§ STATED TASK A
According to the passage about the shop dispute, which shops was the applicant in possession of on 1 August 2022?

-- start of PROVIDED PASSAGE --

On 1 August 2022 applicant was in free and undisturbed possession of both shops numbers 4 and 5 when the respondents arrived and chased away the guard before taking over control of the property and locking it. In the process first respondent took over fridges and stock that was in the very special fridges which are used to keep stock cold. Applicant approached second respondent who indicated that they were now in charge of the property and had allowed first respondent to take control of the property. The offer to settle the matter amicably was spurned.

-- end of PROVIDED PASSAGE --
-- start of DATASET --

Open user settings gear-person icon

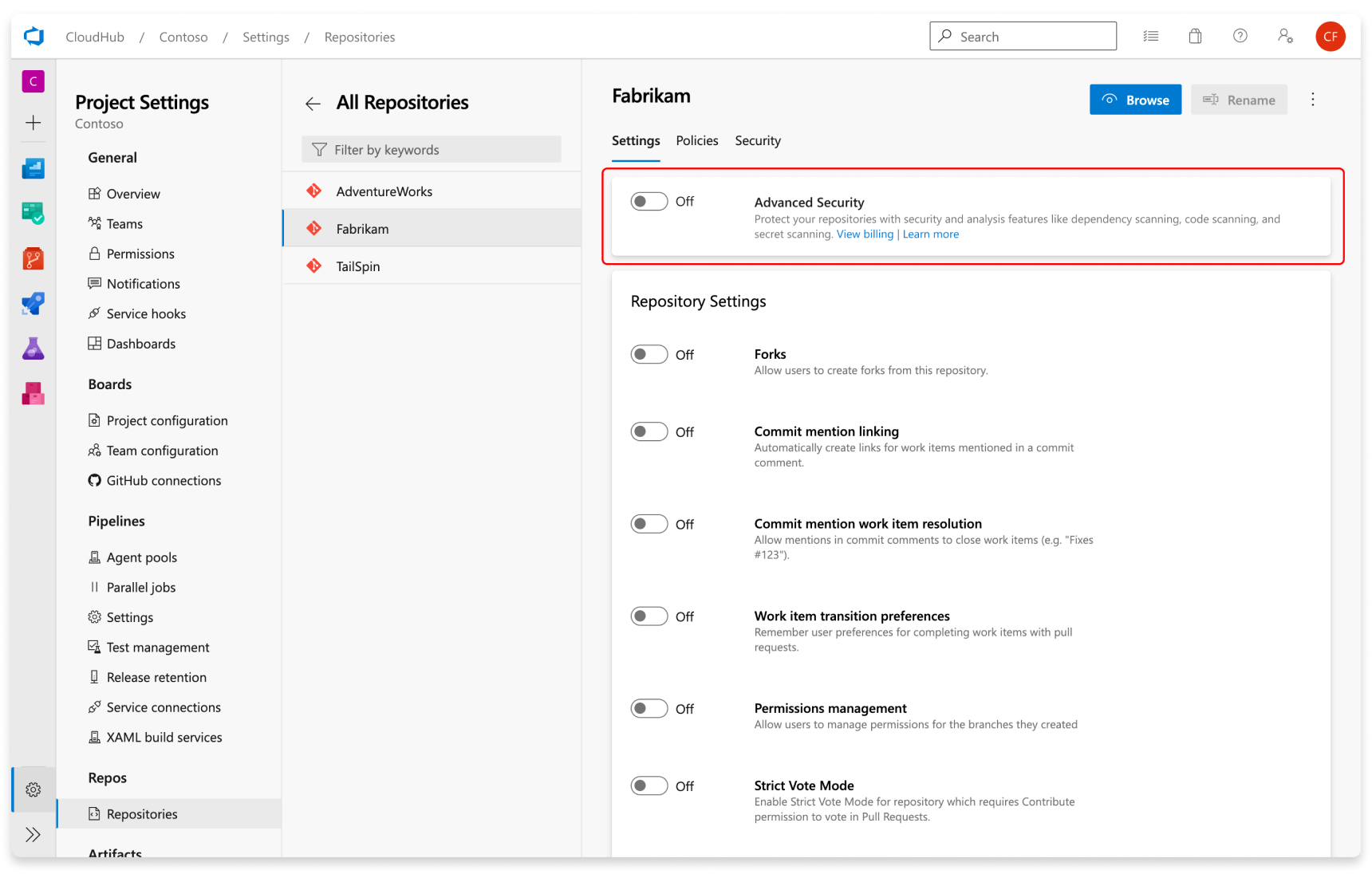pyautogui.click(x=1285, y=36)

-- end of DATASET --
-- start of DATASET --

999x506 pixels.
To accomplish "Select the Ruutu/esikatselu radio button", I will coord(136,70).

-- end of DATASET --
-- start of DATASET --

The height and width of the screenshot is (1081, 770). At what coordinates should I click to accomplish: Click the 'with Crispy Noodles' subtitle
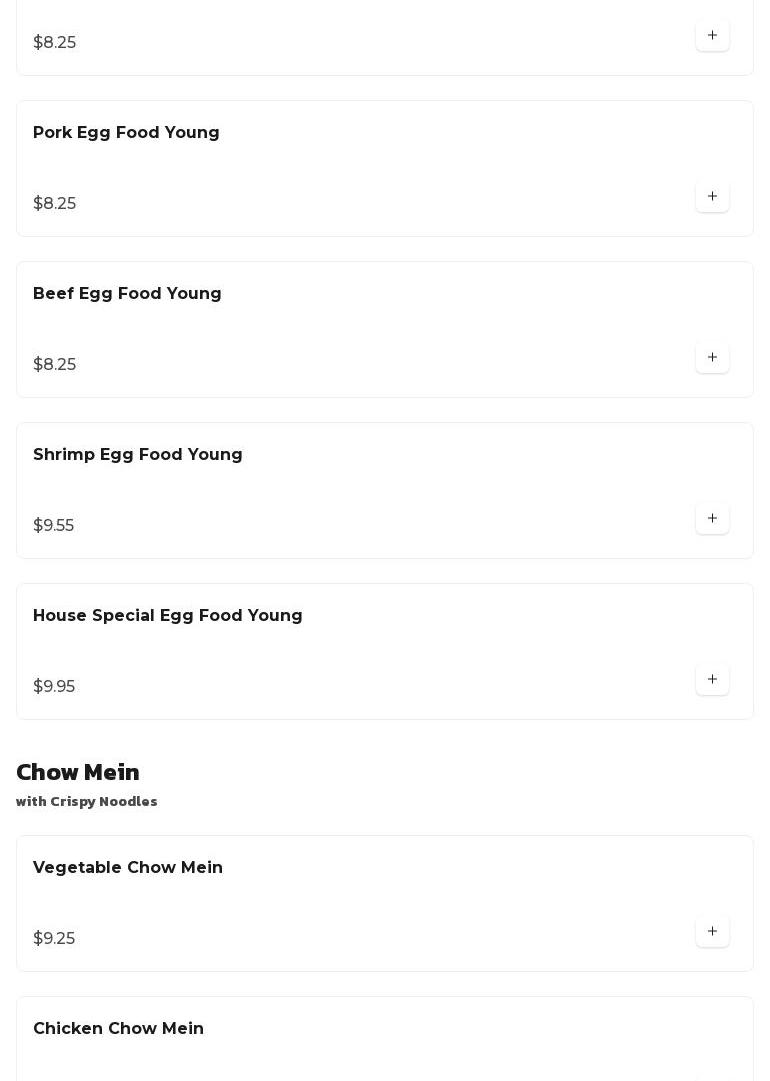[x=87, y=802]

-- end of DATASET --

§ STATED TASK B
Return the lines of the records from the line with "The height and" up to and including the line with "[x=87, y=802]", copied verbatim and with the pictures left out.

§ WRITTEN SOLUTION A
Shops numbers 4 and 5.

§ WRITTEN SOLUTION B
The height and width of the screenshot is (1081, 770). At what coordinates should I click to accomplish: Click the 'with Crispy Noodles' subtitle
[x=87, y=802]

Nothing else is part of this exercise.